# B2 bags?



## Springer (Dec 21, 2004)

So I bought a dozen B2's since they had them for 120/6 now what bag should I buy to put them in? I would want to leave them together.
I assume the regular bags would be too small to fit more than the one. Is there a bag that will fit two in each slot?


----------



## HugeBurrito2k6 (Oct 25, 2011)

The only thing i would personally buy for them if you want to keep them in the same shape you bought them is to just buy some black socks for the heads. Big foot decoys are indestructible because of how they are made.


----------



## slough (Oct 12, 2003)

I would imagine these would work well, although I have no experience with this:

http://www.rogerssportinggoods.com/110- ... bag-6-slot

http://www.rogerssportinggoods.com/110- ... -decoy-bag


----------



## Springer (Dec 21, 2004)

I was wondering if I could fit maybe all dozen in a xl bag like this? I want to put them in a bag for ease of storage in the garage on a shelf.

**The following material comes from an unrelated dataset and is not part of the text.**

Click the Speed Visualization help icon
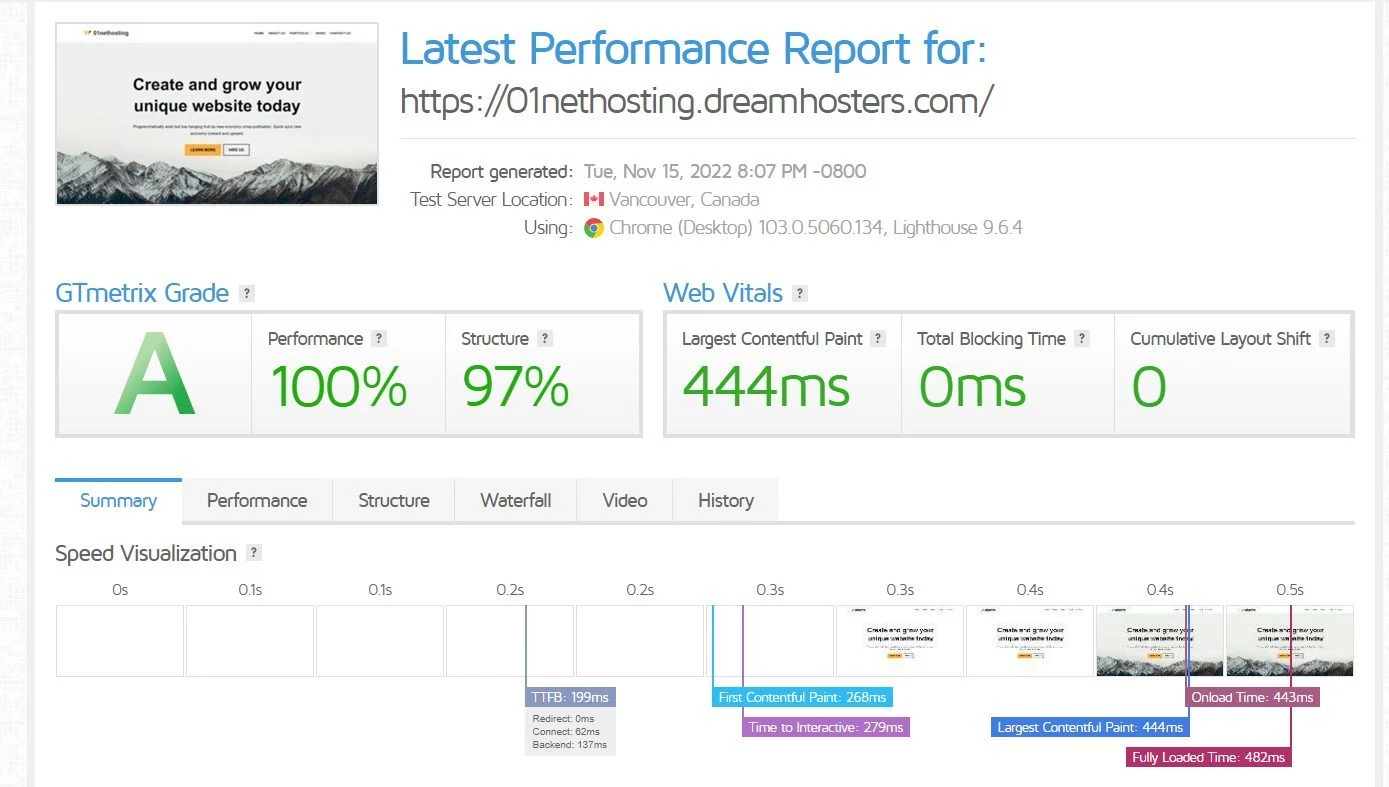 coord(253,552)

http://www.cabelas.com/product/Hunting/ ... t104291280


----------



## teamflightstoppersND (Feb 20, 2009)

Get the Avery decoy bags that are NON-MOTION. They are much cheaper than the XL-6 bags which will also work.


----------



## teamflightstoppersND (Feb 20, 2009)

Springer said:


> I was wondering if I could fit maybe all dozen in a xl bag like this? I want to put them in a bag for ease of storage in the garage on a shelf.
> 
> http://www.cabelas.com/product/Hunting/ ... t104291280


only 6 will fit in these.

I just put a pillow sheet over each decoy and stack them in my trailer.


----------



## teamflightstoppersND (Feb 20, 2009)

http://www.cabelas.com/product/Hunt...=SBC;MMcat104791680;cat104714280;cat104291280

Get the 6 slot bag


----------



## fishinwithducks (Nov 15, 2012)

We have a couple dozen B2s and your best bet is the rogers bigfoot bag. have them and they are nice with plenty of extra space
http://www.rogerssportinggoods.com/110- ... bag-6-slot


----------



## xTrMWtRFwLr (Jul 28, 2009)

I would recommend these bags http://www.rogerssportinggoods.com/110- ... -decoy-bag
Here is another site you could check out as well http://www.customdecoybags.com/goosebags.html
Your heads will fit inside of the Rogers bags instead of sticking out like most other brands. 
:beer:


----------



## Springer (Dec 21, 2004)

Thank guys I think I will pick up a couple of those that I can leave the feet and heads on from rogers.


----------



## fishinwithducks (Nov 15, 2012)

you wont regret the ones from rogers i love it but the b2s are so damn heavy!


----------